RECORDED DATA
+ + + + +

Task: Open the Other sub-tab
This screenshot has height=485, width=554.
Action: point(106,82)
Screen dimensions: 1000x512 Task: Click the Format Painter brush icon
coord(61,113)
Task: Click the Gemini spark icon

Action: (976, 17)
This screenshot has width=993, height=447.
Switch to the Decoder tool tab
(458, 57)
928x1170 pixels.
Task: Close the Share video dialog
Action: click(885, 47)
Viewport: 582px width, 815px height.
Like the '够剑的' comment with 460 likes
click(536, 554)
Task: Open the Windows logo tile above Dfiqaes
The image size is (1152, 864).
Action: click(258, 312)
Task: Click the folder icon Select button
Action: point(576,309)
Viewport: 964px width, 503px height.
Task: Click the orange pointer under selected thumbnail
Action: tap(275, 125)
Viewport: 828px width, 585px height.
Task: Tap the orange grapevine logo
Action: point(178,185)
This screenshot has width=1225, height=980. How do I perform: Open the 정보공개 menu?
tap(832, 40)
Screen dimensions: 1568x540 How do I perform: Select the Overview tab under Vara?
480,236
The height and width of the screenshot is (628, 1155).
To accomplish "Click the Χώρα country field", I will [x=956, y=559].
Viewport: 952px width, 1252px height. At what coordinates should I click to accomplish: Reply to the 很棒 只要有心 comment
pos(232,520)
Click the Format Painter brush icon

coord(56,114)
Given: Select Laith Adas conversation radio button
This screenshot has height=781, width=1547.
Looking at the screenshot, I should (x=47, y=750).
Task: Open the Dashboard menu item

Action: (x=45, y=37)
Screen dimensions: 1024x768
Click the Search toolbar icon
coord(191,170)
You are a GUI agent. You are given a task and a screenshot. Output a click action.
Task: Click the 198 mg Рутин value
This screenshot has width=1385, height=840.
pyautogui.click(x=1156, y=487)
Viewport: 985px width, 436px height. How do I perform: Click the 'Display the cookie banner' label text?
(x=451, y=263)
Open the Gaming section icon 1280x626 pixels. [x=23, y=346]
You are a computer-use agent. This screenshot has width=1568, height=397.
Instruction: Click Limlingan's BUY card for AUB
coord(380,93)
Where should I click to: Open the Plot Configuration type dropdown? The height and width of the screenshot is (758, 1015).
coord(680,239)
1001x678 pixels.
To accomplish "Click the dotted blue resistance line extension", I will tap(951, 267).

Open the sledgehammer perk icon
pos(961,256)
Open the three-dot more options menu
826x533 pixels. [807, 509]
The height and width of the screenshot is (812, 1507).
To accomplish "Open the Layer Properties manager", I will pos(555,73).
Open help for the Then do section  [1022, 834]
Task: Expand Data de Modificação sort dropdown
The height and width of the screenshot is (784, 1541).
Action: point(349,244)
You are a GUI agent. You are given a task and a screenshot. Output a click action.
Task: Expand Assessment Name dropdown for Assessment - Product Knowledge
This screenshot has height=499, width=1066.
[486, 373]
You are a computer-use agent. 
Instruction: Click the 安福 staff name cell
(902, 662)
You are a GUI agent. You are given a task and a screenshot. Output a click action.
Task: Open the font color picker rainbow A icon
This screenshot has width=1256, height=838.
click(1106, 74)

+ + + + +

TASK TO CARRY OUT
Beginning at the line that holds "This screenshot has height=781, width=1547.", reproduce the lines exactly up to and including the final line of the entries.

EXPECTED OUTPUT
This screenshot has height=781, width=1547.
Looking at the screenshot, I should (x=47, y=750).
Task: Open the Dashboard menu item

Action: (x=45, y=37)
Screen dimensions: 1024x768
Click the Search toolbar icon
coord(191,170)
You are a GUI agent. You are given a task and a screenshot. Output a click action.
Task: Click the 198 mg Рутин value
This screenshot has width=1385, height=840.
pyautogui.click(x=1156, y=487)
Viewport: 985px width, 436px height. How do I perform: Click the 'Display the cookie banner' label text?
(x=451, y=263)
Open the Gaming section icon 1280x626 pixels. [x=23, y=346]
You are a computer-use agent. This screenshot has width=1568, height=397.
Instruction: Click Limlingan's BUY card for AUB
coord(380,93)
Where should I click to: Open the Plot Configuration type dropdown? The height and width of the screenshot is (758, 1015).
coord(680,239)
1001x678 pixels.
To accomplish "Click the dotted blue resistance line extension", I will tap(951, 267).

Open the sledgehammer perk icon
pos(961,256)
Open the three-dot more options menu
826x533 pixels. [807, 509]
The height and width of the screenshot is (812, 1507).
To accomplish "Open the Layer Properties manager", I will pos(555,73).
Open help for the Then do section  [1022, 834]
Task: Expand Data de Modificação sort dropdown
The height and width of the screenshot is (784, 1541).
Action: point(349,244)
You are a GUI agent. You are given a task and a screenshot. Output a click action.
Task: Expand Assessment Name dropdown for Assessment - Product Knowledge
This screenshot has height=499, width=1066.
[486, 373]
You are a computer-use agent. 
Instruction: Click the 安福 staff name cell
(902, 662)
You are a GUI agent. You are given a task and a screenshot. Output a click action.
Task: Open the font color picker rainbow A icon
This screenshot has width=1256, height=838.
click(1106, 74)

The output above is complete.